Thursday, November 06, 2008

Who Remembers Elon the Zebulonite?

The November newsletter for First Pres is on-line. This includes our November quiz for the Bible cover to cover. Check it on Bible and Jive. I am on a theme about "interesting times." Here is my monthly epistle:

Dear Friends,

We do live in interesting times. We are in a time of change, upheaval and uncertainty.

What better time could there be to be alive!

Bible quiz: How much do you know about Elon the Zebulonite?

My guess is not much. Here is what the book of Judges says about him: "...Elon the Zebulonite judged Israel ten years. Then Elon the Zebulonite died, and was buried at Aijoalon in the land of Zebulun." That is it for Elon.

What happened in those ten years? We don't know. That period of time is not interesting. But just a few verses later we read that, "...the Lord gave them into the hand of the Philistines forty years. There was a certain man of Zorah, of the tribe of the Danites, whose name was Manoah. His wife was barren, having borne no children. And the angel of the Lord appeared to the woman."

Now we are settling in for an interesting story. The woman gives birth to Samson. "The boy grew and the Lord blessed him."

Almost everyone knows about Samson. Several chapters are devoted to Samson and the interesting time in which he lived and the courageous and often stupid things he did. Yet Samson is a hero of Israel.

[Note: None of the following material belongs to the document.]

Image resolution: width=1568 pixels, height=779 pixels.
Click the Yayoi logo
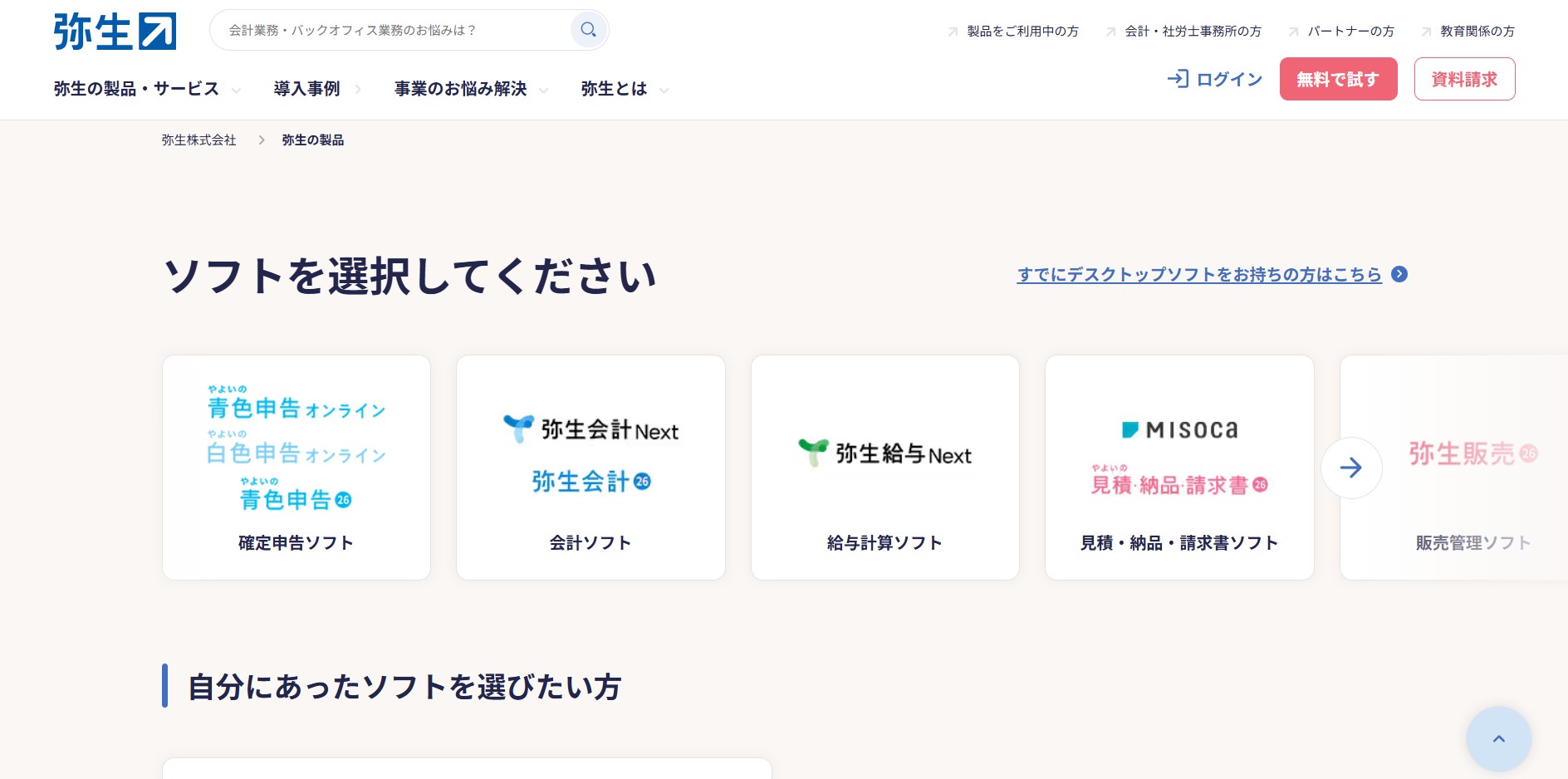point(115,31)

The stories that made it into the Bible are there because they speak about crises and how their heroes and heroines responded to it. That is true for literature in general. It is true for our own lives. Life isn't interesting until our mettle gets tested. We live in interesting times.

Joel Primack and Nancy Ellen Abrams in their book The View from the Center of the Universe write with a sense of urgency.
"...our descendants could have many billions of years to live together--if we can just get through the next few decades without disaster. This is the challenge of the human species today: it is as though we are on a great migration across a huge and treacherous mountain range. To get through these mountains we must gain control of human impacts on the earth and develop a sustainable relationship with our planet." (p. 240)
There is no more exciting time to be alive than right now and no better place to be alive than right here. We have the capacity, the capability, and the creativity to reshape and remake the way we live so that we can come through these environmental, economic, political, and social crises and live to see a few more sunrises and sunsets and enjoy a few more walks through the autumn leaves.

It is in these times that we need communities of conscience. This congregation is one such community. I moved across the country because I specifically wanted to serve this interesting congregation and the interesting people who participate here. Think of the creative and courageous things we have accomplished and what more we can accomplish as we encourage each other and work together for a sustainable joyous future.

Over the next few weeks you will be hearing about our congregation and why and how investing in the work of this people and this place is a way to invest in our future.

Yes, it is stewardship season. Time to think about investing in our communities of faith.